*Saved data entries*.
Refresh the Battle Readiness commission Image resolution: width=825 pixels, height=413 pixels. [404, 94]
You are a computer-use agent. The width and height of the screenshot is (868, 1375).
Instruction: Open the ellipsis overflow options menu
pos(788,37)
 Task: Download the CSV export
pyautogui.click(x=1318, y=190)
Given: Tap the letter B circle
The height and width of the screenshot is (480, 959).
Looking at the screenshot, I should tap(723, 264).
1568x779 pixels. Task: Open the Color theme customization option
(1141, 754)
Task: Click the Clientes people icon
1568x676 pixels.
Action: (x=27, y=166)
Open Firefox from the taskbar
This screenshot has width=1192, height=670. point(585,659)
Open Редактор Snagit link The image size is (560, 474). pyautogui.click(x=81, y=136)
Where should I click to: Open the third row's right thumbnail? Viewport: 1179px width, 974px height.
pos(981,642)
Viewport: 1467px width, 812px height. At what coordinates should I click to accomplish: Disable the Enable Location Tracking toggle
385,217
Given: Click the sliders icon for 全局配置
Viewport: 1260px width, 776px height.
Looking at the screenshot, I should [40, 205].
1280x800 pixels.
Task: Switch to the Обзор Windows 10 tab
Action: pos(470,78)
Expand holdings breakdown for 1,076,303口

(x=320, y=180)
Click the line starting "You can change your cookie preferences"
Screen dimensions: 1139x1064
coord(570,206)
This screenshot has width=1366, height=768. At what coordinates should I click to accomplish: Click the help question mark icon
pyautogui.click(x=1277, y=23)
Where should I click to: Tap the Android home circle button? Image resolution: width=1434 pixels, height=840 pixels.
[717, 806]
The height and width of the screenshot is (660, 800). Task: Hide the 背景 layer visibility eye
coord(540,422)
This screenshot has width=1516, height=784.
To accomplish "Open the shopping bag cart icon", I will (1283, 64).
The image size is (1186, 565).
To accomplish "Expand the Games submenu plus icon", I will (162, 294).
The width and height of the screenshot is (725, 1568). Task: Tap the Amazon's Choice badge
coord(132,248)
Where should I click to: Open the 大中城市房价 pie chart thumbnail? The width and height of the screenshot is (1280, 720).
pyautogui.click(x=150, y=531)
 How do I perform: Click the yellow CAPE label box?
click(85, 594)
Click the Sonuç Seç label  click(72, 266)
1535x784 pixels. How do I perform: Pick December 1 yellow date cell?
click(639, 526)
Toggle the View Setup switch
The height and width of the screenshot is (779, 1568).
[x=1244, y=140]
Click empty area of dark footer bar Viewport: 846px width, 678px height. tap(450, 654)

*TO DO*. Top to bottom, the records above must be output exactly.

*REPLY TO THE EXERCISE*.
Refresh the Battle Readiness commission Image resolution: width=825 pixels, height=413 pixels. [404, 94]
You are a computer-use agent. The width and height of the screenshot is (868, 1375).
Instruction: Open the ellipsis overflow options menu
pos(788,37)
 Task: Download the CSV export
pyautogui.click(x=1318, y=190)
Given: Tap the letter B circle
The height and width of the screenshot is (480, 959).
Looking at the screenshot, I should tap(723, 264).
1568x779 pixels. Task: Open the Color theme customization option
(1141, 754)
Task: Click the Clientes people icon
1568x676 pixels.
Action: (x=27, y=166)
Open Firefox from the taskbar
This screenshot has width=1192, height=670. point(585,659)
Open Редактор Snagit link The image size is (560, 474). pyautogui.click(x=81, y=136)
Where should I click to: Open the third row's right thumbnail? Viewport: 1179px width, 974px height.
pos(981,642)
Viewport: 1467px width, 812px height. At what coordinates should I click to accomplish: Disable the Enable Location Tracking toggle
385,217
Given: Click the sliders icon for 全局配置
Viewport: 1260px width, 776px height.
Looking at the screenshot, I should [40, 205].
1280x800 pixels.
Task: Switch to the Обзор Windows 10 tab
Action: pos(470,78)
Expand holdings breakdown for 1,076,303口

(x=320, y=180)
Click the line starting "You can change your cookie preferences"
Screen dimensions: 1139x1064
coord(570,206)
This screenshot has width=1366, height=768. At what coordinates should I click to accomplish: Click the help question mark icon
pyautogui.click(x=1277, y=23)
Where should I click to: Tap the Android home circle button? Image resolution: width=1434 pixels, height=840 pixels.
[717, 806]
The height and width of the screenshot is (660, 800). Task: Hide the 背景 layer visibility eye
coord(540,422)
This screenshot has width=1516, height=784.
To accomplish "Open the shopping bag cart icon", I will (1283, 64).
The image size is (1186, 565).
To accomplish "Expand the Games submenu plus icon", I will (162, 294).
The width and height of the screenshot is (725, 1568). Task: Tap the Amazon's Choice badge
coord(132,248)
Where should I click to: Open the 大中城市房价 pie chart thumbnail? The width and height of the screenshot is (1280, 720).
pyautogui.click(x=150, y=531)
 How do I perform: Click the yellow CAPE label box?
click(85, 594)
Click the Sonuç Seç label  click(72, 266)
1535x784 pixels. How do I perform: Pick December 1 yellow date cell?
click(639, 526)
Toggle the View Setup switch
The height and width of the screenshot is (779, 1568).
[x=1244, y=140]
Click empty area of dark footer bar Viewport: 846px width, 678px height. tap(450, 654)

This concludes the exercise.